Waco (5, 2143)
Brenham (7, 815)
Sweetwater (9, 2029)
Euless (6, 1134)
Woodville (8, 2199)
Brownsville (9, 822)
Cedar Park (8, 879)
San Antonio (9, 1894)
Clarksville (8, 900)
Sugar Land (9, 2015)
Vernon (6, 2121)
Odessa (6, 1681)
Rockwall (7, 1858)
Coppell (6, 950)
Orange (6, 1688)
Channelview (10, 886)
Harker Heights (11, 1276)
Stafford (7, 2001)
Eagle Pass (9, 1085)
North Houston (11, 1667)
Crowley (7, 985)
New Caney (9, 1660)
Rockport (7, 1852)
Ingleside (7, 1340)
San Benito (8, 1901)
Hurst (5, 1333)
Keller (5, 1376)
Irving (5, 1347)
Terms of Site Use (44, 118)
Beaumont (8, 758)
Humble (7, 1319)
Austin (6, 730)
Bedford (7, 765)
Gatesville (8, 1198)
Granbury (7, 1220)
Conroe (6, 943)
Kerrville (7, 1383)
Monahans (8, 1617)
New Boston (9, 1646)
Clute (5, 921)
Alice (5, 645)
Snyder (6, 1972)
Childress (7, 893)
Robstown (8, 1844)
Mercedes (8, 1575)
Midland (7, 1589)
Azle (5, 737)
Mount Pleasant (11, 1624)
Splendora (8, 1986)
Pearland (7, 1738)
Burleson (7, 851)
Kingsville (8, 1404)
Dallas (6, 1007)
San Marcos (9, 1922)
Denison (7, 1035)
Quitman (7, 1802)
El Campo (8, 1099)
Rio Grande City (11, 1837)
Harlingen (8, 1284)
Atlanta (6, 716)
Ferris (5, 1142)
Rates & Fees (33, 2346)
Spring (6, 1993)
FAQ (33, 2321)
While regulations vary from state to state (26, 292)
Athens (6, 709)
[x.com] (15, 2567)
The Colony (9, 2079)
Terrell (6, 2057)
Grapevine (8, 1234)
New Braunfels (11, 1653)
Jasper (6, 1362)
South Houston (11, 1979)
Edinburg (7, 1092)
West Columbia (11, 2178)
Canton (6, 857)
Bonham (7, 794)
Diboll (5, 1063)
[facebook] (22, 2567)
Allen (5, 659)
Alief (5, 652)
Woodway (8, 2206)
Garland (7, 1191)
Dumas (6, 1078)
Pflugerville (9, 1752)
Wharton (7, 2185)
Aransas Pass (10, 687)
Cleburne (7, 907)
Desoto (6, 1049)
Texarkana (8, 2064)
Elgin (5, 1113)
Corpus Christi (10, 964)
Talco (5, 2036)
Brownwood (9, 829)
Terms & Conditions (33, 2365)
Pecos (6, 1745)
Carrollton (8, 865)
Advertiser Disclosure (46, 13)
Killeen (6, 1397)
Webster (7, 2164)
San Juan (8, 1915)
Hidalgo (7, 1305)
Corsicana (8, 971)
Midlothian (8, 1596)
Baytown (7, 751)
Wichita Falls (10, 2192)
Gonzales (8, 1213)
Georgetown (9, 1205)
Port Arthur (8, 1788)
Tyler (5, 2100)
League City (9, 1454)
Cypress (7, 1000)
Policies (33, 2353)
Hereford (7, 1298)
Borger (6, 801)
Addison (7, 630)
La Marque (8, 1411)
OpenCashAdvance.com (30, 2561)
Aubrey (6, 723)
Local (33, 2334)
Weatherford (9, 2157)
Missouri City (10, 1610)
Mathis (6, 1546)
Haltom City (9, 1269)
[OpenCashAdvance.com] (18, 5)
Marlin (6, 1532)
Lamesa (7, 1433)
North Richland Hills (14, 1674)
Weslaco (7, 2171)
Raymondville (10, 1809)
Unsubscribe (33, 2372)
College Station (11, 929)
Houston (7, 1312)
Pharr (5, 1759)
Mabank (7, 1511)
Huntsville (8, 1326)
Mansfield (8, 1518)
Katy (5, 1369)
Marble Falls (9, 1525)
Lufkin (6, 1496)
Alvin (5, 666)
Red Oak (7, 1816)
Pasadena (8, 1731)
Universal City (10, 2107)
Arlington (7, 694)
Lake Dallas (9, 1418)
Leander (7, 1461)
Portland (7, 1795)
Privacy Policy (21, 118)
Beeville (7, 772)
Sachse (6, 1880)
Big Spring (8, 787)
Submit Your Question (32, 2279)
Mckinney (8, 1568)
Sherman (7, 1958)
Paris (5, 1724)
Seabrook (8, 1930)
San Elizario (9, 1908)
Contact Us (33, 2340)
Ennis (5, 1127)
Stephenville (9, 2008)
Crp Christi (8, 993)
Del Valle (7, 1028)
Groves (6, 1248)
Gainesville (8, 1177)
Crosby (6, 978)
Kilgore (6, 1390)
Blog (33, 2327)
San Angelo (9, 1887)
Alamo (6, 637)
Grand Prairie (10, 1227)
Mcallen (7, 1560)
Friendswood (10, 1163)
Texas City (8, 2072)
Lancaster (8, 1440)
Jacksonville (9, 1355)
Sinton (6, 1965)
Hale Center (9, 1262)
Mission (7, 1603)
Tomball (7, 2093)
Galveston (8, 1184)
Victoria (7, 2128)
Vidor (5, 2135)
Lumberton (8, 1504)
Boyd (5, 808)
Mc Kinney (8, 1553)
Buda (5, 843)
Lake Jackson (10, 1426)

◆ **What the exercise asks**
Start with the first line of the data and print every line exactly. The line containing "Burleson (7, 851)" is the last one to include.

◆ **Your solution**
Waco (5, 2143)
Brenham (7, 815)
Sweetwater (9, 2029)
Euless (6, 1134)
Woodville (8, 2199)
Brownsville (9, 822)
Cedar Park (8, 879)
San Antonio (9, 1894)
Clarksville (8, 900)
Sugar Land (9, 2015)
Vernon (6, 2121)
Odessa (6, 1681)
Rockwall (7, 1858)
Coppell (6, 950)
Orange (6, 1688)
Channelview (10, 886)
Harker Heights (11, 1276)
Stafford (7, 2001)
Eagle Pass (9, 1085)
North Houston (11, 1667)
Crowley (7, 985)
New Caney (9, 1660)
Rockport (7, 1852)
Ingleside (7, 1340)
San Benito (8, 1901)
Hurst (5, 1333)
Keller (5, 1376)
Irving (5, 1347)
Terms of Site Use (44, 118)
Beaumont (8, 758)
Humble (7, 1319)
Austin (6, 730)
Bedford (7, 765)
Gatesville (8, 1198)
Granbury (7, 1220)
Conroe (6, 943)
Kerrville (7, 1383)
Monahans (8, 1617)
New Boston (9, 1646)
Clute (5, 921)
Alice (5, 645)
Snyder (6, 1972)
Childress (7, 893)
Robstown (8, 1844)
Mercedes (8, 1575)
Midland (7, 1589)
Azle (5, 737)
Mount Pleasant (11, 1624)
Splendora (8, 1986)
Pearland (7, 1738)
Burleson (7, 851)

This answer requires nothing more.